Автономный образ связан, прежде всего, с переживанием уникальности и конечности собственного бытия. Изображение человека живет дольше самого субъекта и, тем самым, соотносит индивидуальный рассказ с религией – в этом великое искушение европейской персоналистской культуры.

Материалы для личного бессмертия выбраны следующие: трепещущий холст вместо неподвижной стены и доски; масляная прозрачная краска вместо кроющей темперы; рама, отсекающая внешнее пространство. Отныне не храмовая, но частная вещь, сделанная одним для одного – приобретает ценность исторического значения. Холст вибрирует и трепещет, как парус на ветру, картина на холсте входит в жизнь европейского гражданина одновременно с морскими путешествиями, с присвоением мира, с открытием далеких земель. Мир (а холст-парус символизирует путешествие Одиссея) отныне может быть присвоен сознанием смертного – и свидетельством этого является картина в жилище частного человека.

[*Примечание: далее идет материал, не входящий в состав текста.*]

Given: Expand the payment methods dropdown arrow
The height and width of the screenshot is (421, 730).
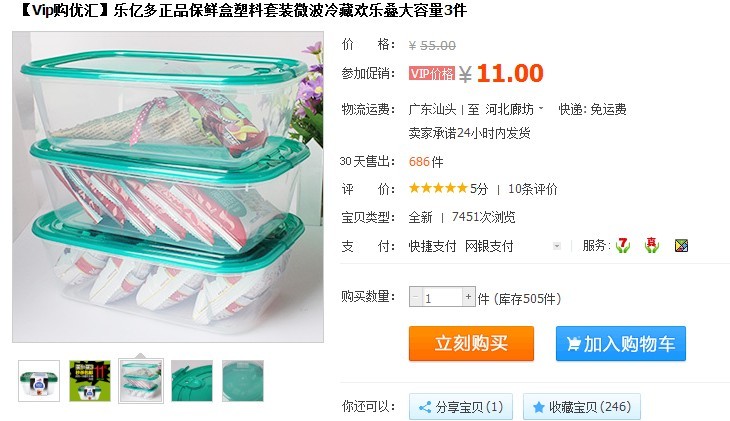Looking at the screenshot, I should (x=556, y=246).
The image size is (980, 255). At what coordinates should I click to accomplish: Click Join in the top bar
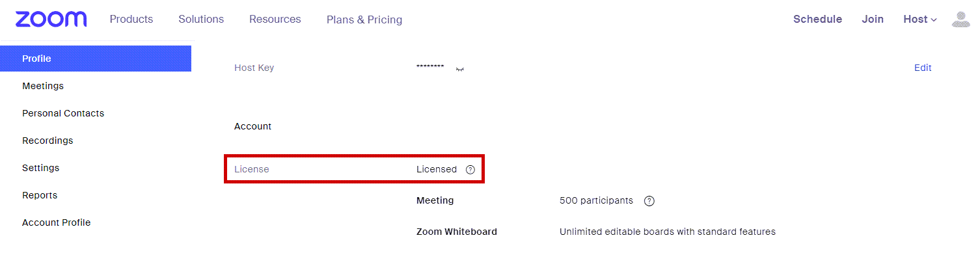point(873,20)
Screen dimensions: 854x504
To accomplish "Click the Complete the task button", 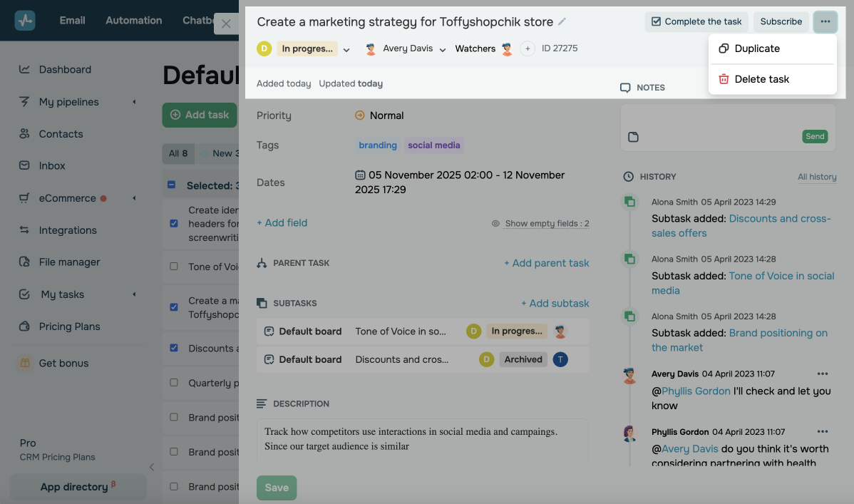I will pos(696,22).
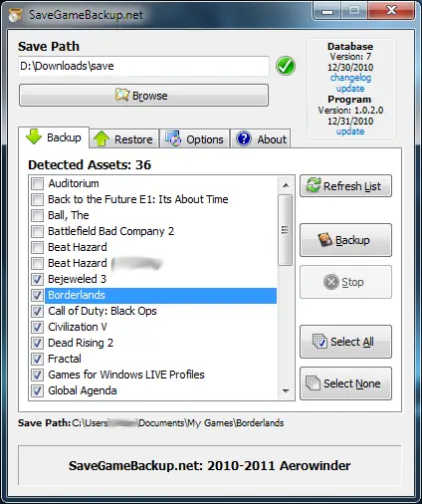422x504 pixels.
Task: Click the green up-arrow Restore icon
Action: (102, 138)
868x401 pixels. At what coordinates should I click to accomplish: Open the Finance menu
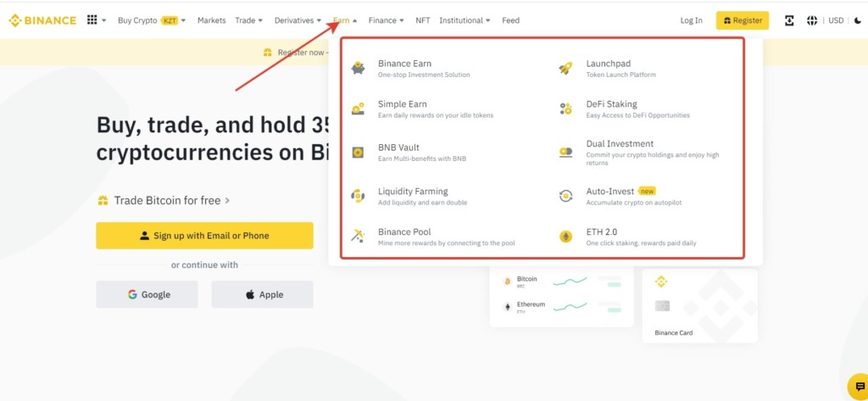(x=387, y=20)
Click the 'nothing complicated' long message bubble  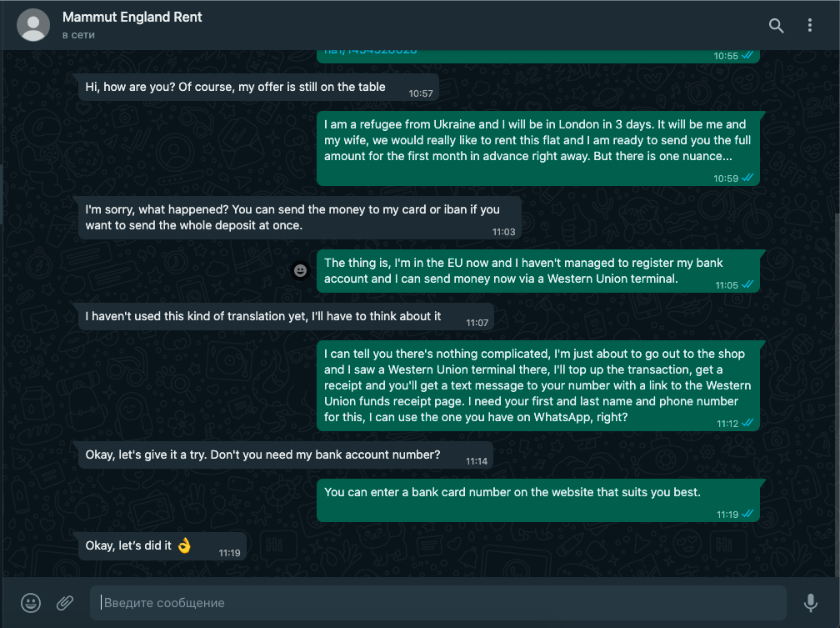coord(538,385)

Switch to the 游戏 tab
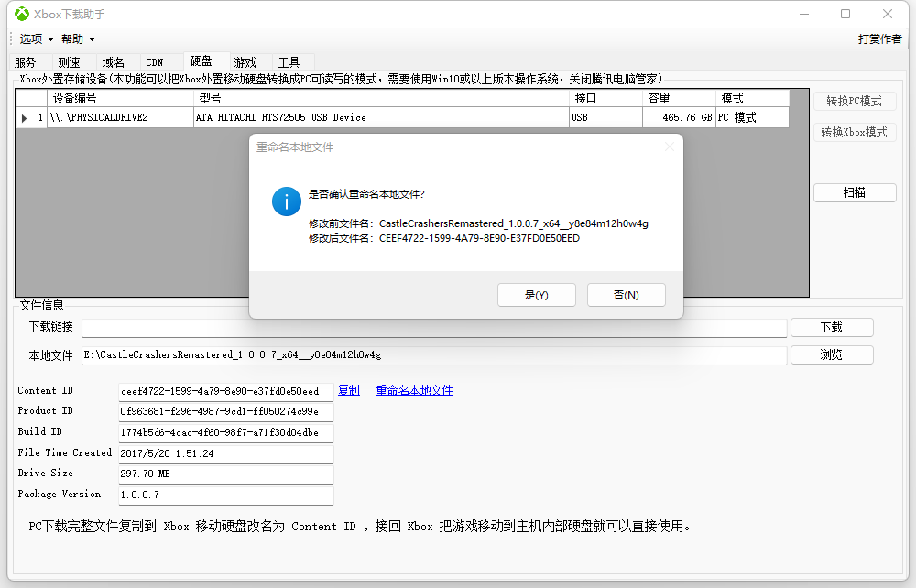[246, 61]
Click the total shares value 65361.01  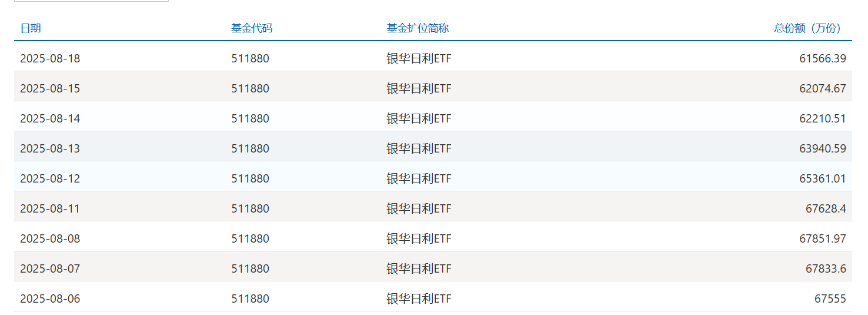click(x=823, y=178)
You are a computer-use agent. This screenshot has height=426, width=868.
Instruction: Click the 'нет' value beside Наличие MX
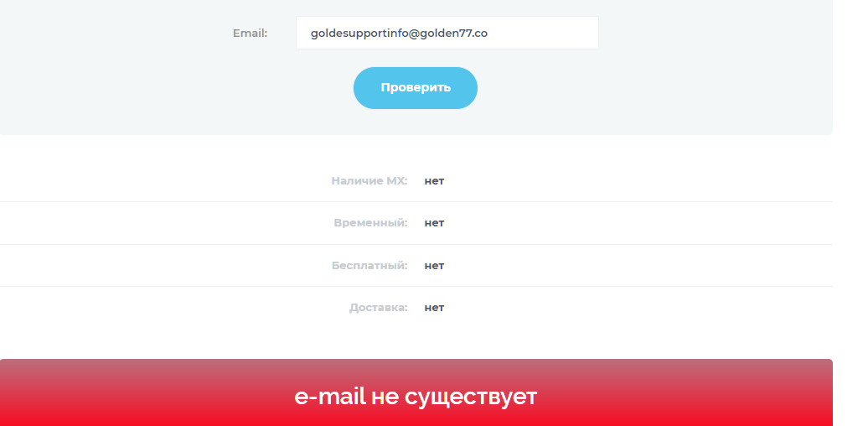coord(434,180)
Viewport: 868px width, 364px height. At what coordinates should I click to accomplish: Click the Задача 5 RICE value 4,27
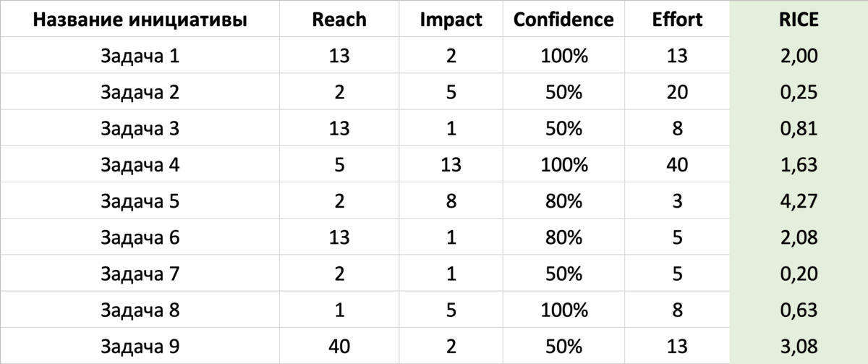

В романе Камю «Посторонний» есть пронзительная строка. Исповедуя осужденного перед казнью, священник спрашивает его, как тот представляет себе жизнь вечную. «Такой, чтобы она мне напоминала о жизни земной!» – отчаянно кричит приговоренный к смерти.

И впрямь: как мы представляем себе Рай? Художники Средневековья не могли ответить на этот вопрос; мастера Ренессанса сказали определенно: рай – это то лучшее, самое дорогое, самое осмысленное, самое трепетное – что мы способны почувствовать сейчас: это наша способность любить, наша тяга к знанию.

Картина выполнила эту задачу: обратила в вечность образ земной жизни. Некрасивый (Лоренцо Медичи кисти Боттичелли), толстый (канцлер Ролен кисти Ван Эйка), изуродованный кожной болезнью (старик с внуком кисти Гирландайо), обрюзгший (Фридрих Саксонский кисти Кранаха), изможденный до состояния физического уродства (нюэненский крестьянин кисти Ван Гога) – герой портрета становится бессмертным именно в своей неидеальной ипостаси. Этим качеством не обладают ни фреска, ни икона; а масляная живопись оказалась в том пространственно-временном континууме, где смертное бытие и буквальный тлен (ведь картина на холсте тоже легко может быть разрушена, как и персонаж, на ней изображенный) – объявляют себя бессмертными. Это самонадеянное заявление прозвучало с картин Леонардо – и с этого момента изобразительное искусство приобретает статус философического диалога; этот диалог – персонального образа (картины) с имперсональной историей – длится до сих пор.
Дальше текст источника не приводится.